Beim Brunnen angekommen trennte der Lehrer sich von ihnen und Team Blau ging zurück in ihr Haus, um sich für die nächste Unterrichtsstunde vorzubereiten.
Lilly wollte gerade auch das Haus betreten, als jemand sie unsanft am Ärmel zog und erst wieder auf einer riesigen Wiese hinter ihrem Haus losließ. Ein paar ältere Schüler lagen in der Sonne, aber sie waren außer Reichweite für ungewollte Zuhörer.
Sie stand vor Jake und Tyler, die sie besorgt musterten. Ihre Blicke sagten alles.
"Mir geht's gut!", rief sie. Vielleicht etwas zu aufgebracht, denn jetzt starrten die Beiden sie misstrauisch an. Augenblicklich sah sie zu Boden.
"Was ist los? Warum reagierst du auf alles so panisch?! Ich sehe, dass du vor irgendetwas Angst hast!", riet Jake. Lilly schluckte nur.
"Kann ich euch vertrauen?", wollte sie dann nur wissen.
"Ja!", schoss es sofort aus ihnen hervor. Sie hatten nicht gezögert und der empörte Unterton bei Beiden, machten ihr klar, dass sie es ernst meinten, ja sogar als selbstverständlich ansahen.
"Und werdet ihr mich auch nicht verurteilen, oder es jemand anderem sagen?". Sie war sich nicht sicher, ob sie ihnen wirklich die Wahrheit sagen wollte.

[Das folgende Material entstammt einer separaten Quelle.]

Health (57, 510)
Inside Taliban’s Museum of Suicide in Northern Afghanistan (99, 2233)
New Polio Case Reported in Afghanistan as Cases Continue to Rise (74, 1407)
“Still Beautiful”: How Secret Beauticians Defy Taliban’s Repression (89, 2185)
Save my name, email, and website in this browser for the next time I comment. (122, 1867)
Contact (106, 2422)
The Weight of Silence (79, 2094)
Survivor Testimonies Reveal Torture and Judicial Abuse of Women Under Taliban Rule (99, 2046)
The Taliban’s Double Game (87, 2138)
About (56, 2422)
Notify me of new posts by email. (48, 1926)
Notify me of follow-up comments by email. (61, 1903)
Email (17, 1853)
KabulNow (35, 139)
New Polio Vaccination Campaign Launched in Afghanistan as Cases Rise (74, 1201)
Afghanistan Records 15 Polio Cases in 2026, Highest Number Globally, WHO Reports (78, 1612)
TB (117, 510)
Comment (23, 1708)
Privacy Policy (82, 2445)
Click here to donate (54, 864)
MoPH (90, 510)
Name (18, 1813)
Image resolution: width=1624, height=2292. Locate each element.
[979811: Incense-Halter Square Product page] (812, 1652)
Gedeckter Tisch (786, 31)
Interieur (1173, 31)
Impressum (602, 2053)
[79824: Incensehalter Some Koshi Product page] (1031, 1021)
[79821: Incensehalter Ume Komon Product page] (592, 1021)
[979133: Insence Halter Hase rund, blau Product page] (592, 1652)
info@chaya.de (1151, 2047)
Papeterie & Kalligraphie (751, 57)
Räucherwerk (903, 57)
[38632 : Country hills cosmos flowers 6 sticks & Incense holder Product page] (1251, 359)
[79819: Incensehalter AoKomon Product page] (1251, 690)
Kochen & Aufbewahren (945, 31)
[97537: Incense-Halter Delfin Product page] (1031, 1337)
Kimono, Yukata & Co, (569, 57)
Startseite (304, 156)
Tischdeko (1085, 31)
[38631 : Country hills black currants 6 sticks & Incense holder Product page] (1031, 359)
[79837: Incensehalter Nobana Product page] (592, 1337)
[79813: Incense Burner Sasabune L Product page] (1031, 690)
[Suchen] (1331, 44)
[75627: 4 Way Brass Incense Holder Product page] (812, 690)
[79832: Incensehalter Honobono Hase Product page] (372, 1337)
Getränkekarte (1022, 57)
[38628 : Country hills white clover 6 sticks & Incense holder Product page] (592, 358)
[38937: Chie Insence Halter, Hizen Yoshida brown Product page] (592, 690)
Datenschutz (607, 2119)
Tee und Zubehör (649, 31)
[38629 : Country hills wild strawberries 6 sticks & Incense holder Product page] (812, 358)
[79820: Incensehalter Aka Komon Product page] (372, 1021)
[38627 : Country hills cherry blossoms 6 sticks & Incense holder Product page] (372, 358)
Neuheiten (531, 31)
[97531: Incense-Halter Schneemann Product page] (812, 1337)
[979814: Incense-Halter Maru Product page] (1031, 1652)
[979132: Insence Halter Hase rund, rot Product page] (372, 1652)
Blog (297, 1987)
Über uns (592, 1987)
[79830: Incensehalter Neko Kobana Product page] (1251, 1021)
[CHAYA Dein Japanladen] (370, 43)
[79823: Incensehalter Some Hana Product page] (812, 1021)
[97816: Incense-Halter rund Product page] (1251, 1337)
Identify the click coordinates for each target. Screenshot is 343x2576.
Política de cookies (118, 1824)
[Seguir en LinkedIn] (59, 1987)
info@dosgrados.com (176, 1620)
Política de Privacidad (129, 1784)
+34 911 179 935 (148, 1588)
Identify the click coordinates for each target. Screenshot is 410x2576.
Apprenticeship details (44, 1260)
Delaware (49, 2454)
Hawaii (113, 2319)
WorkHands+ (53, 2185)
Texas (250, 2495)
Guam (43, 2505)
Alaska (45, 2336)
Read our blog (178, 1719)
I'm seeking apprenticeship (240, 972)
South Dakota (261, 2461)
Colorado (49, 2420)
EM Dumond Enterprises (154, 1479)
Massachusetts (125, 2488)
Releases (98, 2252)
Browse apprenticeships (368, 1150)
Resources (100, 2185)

"Natürlich! Hallo?! Wir sind Freunde!", riefen sie und Lilly konnte nicht anders als kurz schwach zu lächeln.
"Was ist denn jetzt, dass du ein solches Geheimnis draus machst?", fragte Tyler neugierig.
Sie sah sich kurz um. Niemand in der Nähe.
"Ich glaub ich bin gar kein Element", brachte sie dann leise hervor.